But now we’re seeing the conglomerate take a step back and axe labels that don’t deliver from the portfolio. The H&M Group announced today that it will be closing down Cheap Monday, an affordable denim label purchased in 2008 from Fabric Scandinavien BV, which also owned the brands Weekday and Monki. Although Cheap Monday did operate standalone stores including a flagship in London’s Carnaby Street, its business model relied mostly on a network of over 3,000 wholesalers worldwide. “It is very important to be close to the consumer when consumer behavior is changing rapidly. Our strategy forward does not include to work with middlemen such as agents and distributors”, said H&M’s spokesperson Karina Kempe in an email to FashionUnited. 80 employees will be affected by the closure.
Could /Nyden be next?
/Nyden might be the next one to meet the same fate. In October, just six months after its launch, the label which was first intended to be independent was moved into H&M’s website, following the dismissal of founder, CEO and creative director Oscar Olsson in July. 12 employees were laid off in the process. While Kempe defines /Nyden as “an innovation product to test out various things” and says the move into H&M was “so that we could develop the results of the project further on larger platforms”, the velocity with which changes were made raises eyebrows about the brand’s future.

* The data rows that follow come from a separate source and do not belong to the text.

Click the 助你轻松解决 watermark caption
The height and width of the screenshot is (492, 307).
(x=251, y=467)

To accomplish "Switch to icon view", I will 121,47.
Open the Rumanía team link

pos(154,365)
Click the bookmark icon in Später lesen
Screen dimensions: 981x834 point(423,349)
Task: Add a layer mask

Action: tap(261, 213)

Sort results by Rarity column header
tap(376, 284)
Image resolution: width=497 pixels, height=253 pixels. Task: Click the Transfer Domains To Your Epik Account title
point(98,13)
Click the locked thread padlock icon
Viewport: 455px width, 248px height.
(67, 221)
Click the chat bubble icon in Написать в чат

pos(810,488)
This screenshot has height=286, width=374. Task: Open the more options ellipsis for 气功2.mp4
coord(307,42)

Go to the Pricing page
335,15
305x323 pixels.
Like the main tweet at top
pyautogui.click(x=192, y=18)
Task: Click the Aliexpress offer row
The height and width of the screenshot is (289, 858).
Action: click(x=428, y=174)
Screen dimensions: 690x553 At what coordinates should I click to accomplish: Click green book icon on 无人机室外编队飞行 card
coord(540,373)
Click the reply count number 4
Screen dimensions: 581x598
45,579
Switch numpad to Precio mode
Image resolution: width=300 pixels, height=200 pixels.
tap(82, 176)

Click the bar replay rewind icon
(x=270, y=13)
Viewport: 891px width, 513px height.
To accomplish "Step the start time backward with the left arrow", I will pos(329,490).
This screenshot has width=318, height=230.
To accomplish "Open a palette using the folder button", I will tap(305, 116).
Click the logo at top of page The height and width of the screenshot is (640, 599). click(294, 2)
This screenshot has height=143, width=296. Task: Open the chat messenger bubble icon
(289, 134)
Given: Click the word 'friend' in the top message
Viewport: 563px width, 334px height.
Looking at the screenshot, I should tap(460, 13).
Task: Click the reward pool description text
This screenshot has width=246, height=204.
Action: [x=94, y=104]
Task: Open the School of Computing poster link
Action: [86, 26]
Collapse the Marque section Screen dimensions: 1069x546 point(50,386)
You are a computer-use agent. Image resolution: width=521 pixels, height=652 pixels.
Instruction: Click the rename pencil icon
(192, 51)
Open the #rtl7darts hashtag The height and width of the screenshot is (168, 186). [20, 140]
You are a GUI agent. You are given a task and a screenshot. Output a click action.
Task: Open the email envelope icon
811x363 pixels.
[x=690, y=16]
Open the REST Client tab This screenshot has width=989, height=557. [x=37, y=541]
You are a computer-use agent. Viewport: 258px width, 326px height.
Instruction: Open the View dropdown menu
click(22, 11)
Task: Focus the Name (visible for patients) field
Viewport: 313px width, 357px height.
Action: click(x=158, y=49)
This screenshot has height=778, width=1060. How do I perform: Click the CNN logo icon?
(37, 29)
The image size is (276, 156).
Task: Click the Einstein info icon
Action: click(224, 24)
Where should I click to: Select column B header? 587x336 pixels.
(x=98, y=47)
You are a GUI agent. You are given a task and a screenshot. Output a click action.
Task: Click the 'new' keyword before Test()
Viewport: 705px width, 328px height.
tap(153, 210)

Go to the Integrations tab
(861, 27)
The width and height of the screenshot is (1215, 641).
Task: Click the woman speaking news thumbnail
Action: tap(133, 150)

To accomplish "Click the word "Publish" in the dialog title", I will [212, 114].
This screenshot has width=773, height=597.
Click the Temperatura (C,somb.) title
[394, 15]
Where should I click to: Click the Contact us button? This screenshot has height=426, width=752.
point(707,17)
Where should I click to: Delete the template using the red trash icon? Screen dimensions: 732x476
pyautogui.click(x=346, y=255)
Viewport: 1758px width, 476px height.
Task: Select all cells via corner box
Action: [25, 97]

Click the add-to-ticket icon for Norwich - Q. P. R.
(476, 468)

However, despite of these recent steps back, it seems that the way for the H&M Group is forward and expansion is still the name of the game. The company claims to see “good opportunities for continued growth and profitability” for all of its other brands, which include & Other Stories (launched in 2013) and COS (2007). The latter has just opened its very first store in Russia, while Weekday is set to open in Iceland, Luxembourg and Belgium in 2019. Arket’s online store in Norway is also in the works for next spring.